Problem to solve:
Answer these questions from the text on Michael Lee's films:
1. At which cinema did The Mystical Rose screen for a two-week season?
2. In what year was Lee's film Turnaround released?
3. Under which teacher did Lee study at Swinburne?

Document excerpt:
┄┄┄┄┄┄┄┄┄┄

The Mystical Rose, with its explicit nudity and surrealist transformations of male and female genitalia, has been described as a document of ‘sexual liberation’, addressing a similar audience to Serbian director Dušan Makavejev’s W.R.: Mysteries of the Organism (1971). For Lee himself , there “was a lot of conflict about sexual matters at the time. I’d inherited the moral code of my Catholic background and I was living in contradiction to them. There was a lot of guilt and confusion and the film was an attempt to exorcise that guilt” (Lee, 1987 p. 27). For Jake Wilson “The desire pent up by Catholicism breaks free in a barely controlled stream of images, as if the very principle of metaphor had been uncovered for the first time and seized upon as a key that might unlock the world” (Wilson, 2004). Though almost invisible now within Australian film history, and unknown internationally, screening for a two-week season at the short-lived Melbourne Filmmaker’s Co-op Cinema in Lygon Street Carlton, its notoriety briefly gained it a cult following locally.

Lee’s next film, Turnaround (1983), made nearly a decade later, marked his reconciliation with Christianity and, although more subdued, its animation sequences made a similar use of metaphor. A remarkable time-lapse sequence has Lee sitting in a lotus position in front of Uluru for hours. Lee commented in 1977 on The Mystical Rose that “I was heavily concerned with my Catholic background. At first as an attempt to destroy it, or throw it off, because I felt it was inhibiting me a lot. So I began by making anti-images to their images” (Lee, 1977 p.16). In 1987 he described this project more dismissively as a “rebellious adolescent film I made in my early 20s” (Lee, 1987 p.27). Whilst Lee’s ignored practice has remained personal and artisanal, the co-op movement in which he participated re-launched an Australian film industry, wherein the innovative cinemas of Paul Cox, Phil Noyce, Peter Weir and others were shaped and gained international prominence. Nevertheless, Lee’s films, including The Mystical Rose remain available for loan from the National Film and Sound Archive in Canberra.

Background

Michael Lee was born in Townsville, Queensland, on October 15, 1949. He came south to Melbourne from Brisbane in 1968 to study at the newly established Swinburne Film School. He had obtained Special Consideration through the intervention of Erwin Rado, The founding director of the prestigious Melbourne International Film Festival, based on a relationship with the artist Milos Zika, whom Lee’s father helped set up in his stained-glass business in the early 1950s in Melbourne, when the Lee family had lived there. Founded in 1966, Swinburne was at the time the only film-making school in Australia. Lee did not graduate but attended for 18 months, under then-teacher Nigel Buesst. According to Lee, in these fledgling years students did not get full access to editing facilities until their third and final year.

┄┄┄┄┄┄┄┄┄┄

Dataset records:
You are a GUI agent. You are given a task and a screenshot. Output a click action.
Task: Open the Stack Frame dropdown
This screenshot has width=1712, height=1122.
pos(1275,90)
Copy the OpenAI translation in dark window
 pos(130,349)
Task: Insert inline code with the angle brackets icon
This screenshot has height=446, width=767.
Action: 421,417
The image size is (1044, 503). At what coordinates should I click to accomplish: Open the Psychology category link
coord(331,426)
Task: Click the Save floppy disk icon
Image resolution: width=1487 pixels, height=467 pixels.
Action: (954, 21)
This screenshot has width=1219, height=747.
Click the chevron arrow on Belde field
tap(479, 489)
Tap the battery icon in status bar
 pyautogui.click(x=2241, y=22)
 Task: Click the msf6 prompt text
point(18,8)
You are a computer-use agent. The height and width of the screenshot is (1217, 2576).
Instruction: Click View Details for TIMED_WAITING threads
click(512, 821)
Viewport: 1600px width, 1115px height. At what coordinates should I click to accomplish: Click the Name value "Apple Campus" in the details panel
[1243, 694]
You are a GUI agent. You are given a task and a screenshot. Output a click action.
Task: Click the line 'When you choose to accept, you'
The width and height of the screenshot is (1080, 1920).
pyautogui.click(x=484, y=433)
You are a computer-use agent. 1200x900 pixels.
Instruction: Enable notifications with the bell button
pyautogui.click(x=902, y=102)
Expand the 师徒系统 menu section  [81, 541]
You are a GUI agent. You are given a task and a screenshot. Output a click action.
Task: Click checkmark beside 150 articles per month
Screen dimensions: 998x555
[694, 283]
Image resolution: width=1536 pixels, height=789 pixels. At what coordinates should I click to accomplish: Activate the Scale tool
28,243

┄┄┄┄┄┄┄┄┄┄

Solution to this problem:
1. The short-lived Melbourne Filmmaker's Co-op Cinema in Lygon Street, Carlton.
2. 1983.
3. Nigel Buesst.